Source data:

"""

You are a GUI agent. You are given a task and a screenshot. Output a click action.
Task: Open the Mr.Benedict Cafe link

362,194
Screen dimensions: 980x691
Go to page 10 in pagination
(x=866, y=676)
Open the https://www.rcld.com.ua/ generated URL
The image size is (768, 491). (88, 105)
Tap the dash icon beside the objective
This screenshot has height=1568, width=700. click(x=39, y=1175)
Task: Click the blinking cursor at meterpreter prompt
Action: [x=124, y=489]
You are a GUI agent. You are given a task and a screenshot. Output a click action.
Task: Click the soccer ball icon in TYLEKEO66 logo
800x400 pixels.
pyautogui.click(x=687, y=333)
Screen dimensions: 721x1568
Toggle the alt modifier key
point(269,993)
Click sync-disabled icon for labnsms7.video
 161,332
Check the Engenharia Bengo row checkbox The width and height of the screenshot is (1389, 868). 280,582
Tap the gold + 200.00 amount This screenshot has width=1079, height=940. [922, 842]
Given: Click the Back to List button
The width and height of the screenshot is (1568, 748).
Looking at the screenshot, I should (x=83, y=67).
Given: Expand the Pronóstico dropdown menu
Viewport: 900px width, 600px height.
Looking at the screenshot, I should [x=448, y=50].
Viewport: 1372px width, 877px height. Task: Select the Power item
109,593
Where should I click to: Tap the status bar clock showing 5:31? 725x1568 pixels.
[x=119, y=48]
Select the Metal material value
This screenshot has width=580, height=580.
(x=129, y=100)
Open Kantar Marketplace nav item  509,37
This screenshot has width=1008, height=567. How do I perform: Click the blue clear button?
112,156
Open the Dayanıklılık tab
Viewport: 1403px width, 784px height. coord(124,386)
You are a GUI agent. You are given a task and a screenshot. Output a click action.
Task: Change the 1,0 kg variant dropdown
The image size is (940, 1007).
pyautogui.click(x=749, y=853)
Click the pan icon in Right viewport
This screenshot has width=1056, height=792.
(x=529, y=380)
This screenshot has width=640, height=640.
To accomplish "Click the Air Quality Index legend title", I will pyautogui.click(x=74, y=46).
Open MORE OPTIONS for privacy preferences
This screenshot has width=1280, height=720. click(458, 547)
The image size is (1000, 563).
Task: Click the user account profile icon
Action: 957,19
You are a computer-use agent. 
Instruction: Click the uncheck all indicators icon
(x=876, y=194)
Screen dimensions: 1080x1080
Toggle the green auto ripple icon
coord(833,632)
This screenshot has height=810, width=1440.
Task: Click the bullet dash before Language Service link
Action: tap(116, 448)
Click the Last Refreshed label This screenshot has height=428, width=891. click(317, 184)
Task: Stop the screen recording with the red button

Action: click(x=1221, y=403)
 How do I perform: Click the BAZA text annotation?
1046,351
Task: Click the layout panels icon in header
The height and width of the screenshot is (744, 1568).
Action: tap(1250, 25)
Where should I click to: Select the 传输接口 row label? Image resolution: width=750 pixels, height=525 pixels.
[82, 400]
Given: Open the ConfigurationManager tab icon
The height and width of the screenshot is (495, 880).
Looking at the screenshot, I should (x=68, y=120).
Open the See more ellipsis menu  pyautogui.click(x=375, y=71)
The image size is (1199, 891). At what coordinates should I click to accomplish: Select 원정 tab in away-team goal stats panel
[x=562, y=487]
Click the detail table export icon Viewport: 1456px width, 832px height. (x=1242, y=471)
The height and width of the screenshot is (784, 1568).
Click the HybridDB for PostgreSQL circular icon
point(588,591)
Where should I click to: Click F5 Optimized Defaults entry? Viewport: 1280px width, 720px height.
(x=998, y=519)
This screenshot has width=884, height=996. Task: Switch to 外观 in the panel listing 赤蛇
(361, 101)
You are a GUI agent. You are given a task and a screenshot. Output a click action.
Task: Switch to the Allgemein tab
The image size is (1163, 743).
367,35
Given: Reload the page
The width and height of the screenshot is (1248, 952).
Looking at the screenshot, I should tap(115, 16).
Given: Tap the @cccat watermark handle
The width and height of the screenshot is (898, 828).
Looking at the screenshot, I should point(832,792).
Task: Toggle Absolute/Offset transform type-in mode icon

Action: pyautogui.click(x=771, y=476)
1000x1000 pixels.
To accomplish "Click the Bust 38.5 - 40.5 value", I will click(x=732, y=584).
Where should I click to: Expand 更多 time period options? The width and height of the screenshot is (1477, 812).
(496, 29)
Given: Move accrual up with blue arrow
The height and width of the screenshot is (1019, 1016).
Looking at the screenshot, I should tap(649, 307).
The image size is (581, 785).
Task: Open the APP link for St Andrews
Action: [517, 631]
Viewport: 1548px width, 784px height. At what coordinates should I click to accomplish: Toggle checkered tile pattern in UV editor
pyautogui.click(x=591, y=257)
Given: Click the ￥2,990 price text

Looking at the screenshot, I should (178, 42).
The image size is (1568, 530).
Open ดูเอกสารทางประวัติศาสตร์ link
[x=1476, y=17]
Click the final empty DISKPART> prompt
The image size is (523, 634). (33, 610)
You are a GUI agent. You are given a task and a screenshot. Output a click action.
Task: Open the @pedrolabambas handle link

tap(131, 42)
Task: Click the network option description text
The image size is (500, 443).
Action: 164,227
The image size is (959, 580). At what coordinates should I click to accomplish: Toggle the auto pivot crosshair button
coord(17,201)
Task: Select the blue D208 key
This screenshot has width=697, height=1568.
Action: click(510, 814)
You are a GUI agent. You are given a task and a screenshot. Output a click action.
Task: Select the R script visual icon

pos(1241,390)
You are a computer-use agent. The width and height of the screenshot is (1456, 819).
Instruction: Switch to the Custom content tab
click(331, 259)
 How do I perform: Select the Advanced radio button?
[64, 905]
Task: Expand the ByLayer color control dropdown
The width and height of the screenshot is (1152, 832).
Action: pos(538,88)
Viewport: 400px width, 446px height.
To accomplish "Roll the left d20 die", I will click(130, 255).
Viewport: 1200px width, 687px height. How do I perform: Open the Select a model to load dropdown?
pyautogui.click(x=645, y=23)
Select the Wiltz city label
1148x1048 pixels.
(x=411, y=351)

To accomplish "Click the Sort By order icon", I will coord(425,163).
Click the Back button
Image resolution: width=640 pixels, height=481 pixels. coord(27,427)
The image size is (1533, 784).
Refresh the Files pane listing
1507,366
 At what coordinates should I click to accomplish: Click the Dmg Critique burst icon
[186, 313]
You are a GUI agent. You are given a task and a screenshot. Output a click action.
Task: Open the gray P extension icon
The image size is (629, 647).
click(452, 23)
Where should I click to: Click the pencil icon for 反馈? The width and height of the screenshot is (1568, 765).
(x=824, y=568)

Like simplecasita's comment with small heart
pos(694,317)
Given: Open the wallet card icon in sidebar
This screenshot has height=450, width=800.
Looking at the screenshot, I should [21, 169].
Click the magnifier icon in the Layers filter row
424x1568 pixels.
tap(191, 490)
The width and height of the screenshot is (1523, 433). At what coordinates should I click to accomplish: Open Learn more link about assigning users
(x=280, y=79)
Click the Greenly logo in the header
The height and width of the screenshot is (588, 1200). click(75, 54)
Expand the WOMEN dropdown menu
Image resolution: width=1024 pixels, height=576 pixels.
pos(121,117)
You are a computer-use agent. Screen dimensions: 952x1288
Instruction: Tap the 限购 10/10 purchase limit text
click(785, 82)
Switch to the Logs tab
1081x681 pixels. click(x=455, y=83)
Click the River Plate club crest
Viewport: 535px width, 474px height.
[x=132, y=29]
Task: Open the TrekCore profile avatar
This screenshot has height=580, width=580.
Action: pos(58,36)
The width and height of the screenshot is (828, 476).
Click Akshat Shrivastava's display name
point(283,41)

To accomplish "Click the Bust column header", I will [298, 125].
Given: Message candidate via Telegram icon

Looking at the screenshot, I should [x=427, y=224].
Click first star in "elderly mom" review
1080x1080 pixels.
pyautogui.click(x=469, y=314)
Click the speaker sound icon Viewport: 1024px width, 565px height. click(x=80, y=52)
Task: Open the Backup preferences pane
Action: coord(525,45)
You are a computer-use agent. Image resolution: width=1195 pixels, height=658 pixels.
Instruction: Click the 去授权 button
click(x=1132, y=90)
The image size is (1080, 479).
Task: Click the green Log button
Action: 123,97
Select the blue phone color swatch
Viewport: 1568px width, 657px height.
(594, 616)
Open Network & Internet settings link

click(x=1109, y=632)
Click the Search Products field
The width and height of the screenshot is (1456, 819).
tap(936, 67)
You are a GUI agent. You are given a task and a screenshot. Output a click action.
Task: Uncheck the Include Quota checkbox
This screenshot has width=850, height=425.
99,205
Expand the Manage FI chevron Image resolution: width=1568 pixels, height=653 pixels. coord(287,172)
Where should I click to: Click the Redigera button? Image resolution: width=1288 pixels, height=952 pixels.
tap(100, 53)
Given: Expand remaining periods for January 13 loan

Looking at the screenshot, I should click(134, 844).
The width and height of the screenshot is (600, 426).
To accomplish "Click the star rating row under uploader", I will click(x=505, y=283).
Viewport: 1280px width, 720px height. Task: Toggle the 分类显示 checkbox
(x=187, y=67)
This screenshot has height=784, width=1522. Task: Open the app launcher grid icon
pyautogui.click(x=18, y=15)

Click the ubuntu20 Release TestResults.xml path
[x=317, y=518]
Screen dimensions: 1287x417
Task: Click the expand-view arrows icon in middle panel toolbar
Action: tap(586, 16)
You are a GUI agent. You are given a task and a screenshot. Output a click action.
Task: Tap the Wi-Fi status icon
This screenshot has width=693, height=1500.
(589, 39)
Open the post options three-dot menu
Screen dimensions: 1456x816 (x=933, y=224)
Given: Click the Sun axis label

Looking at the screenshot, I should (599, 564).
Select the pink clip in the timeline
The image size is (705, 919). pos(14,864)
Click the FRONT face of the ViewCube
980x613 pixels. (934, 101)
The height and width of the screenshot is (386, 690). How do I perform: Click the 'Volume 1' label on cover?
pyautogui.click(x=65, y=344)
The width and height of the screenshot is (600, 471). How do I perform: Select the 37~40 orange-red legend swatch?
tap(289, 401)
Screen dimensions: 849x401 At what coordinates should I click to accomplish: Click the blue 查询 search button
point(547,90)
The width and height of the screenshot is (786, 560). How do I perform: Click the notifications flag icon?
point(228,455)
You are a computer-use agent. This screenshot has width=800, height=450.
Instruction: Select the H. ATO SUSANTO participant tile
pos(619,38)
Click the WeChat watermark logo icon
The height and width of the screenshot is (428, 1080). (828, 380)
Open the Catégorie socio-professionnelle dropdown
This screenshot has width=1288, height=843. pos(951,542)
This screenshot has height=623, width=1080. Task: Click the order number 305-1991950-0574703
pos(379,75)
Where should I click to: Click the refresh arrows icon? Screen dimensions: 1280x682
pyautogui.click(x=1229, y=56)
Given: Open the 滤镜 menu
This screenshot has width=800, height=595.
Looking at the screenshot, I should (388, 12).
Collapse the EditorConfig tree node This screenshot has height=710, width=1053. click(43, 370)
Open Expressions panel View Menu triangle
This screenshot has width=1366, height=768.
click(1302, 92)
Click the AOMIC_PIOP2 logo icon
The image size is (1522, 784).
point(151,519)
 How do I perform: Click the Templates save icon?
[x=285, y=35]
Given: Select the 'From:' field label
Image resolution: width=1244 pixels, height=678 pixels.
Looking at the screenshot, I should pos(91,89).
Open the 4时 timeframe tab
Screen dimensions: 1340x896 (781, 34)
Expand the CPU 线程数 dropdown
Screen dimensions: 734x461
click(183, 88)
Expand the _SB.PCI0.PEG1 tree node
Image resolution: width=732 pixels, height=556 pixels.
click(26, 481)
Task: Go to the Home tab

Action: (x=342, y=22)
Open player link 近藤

"""

ABOUT THIS TASK
Print, without alteration, only the lines above between the one holding "Open the See" and the one holding "The height and width of the screenshot is (784, 1568).", inclusive.

WRITTEN RESPONSE
Open the See more ellipsis menu  pyautogui.click(x=375, y=71)
The image size is (1199, 891). At what coordinates should I click to accomplish: Select 원정 tab in away-team goal stats panel
[x=562, y=487]
Click the detail table export icon Viewport: 1456px width, 832px height. (x=1242, y=471)
The height and width of the screenshot is (784, 1568).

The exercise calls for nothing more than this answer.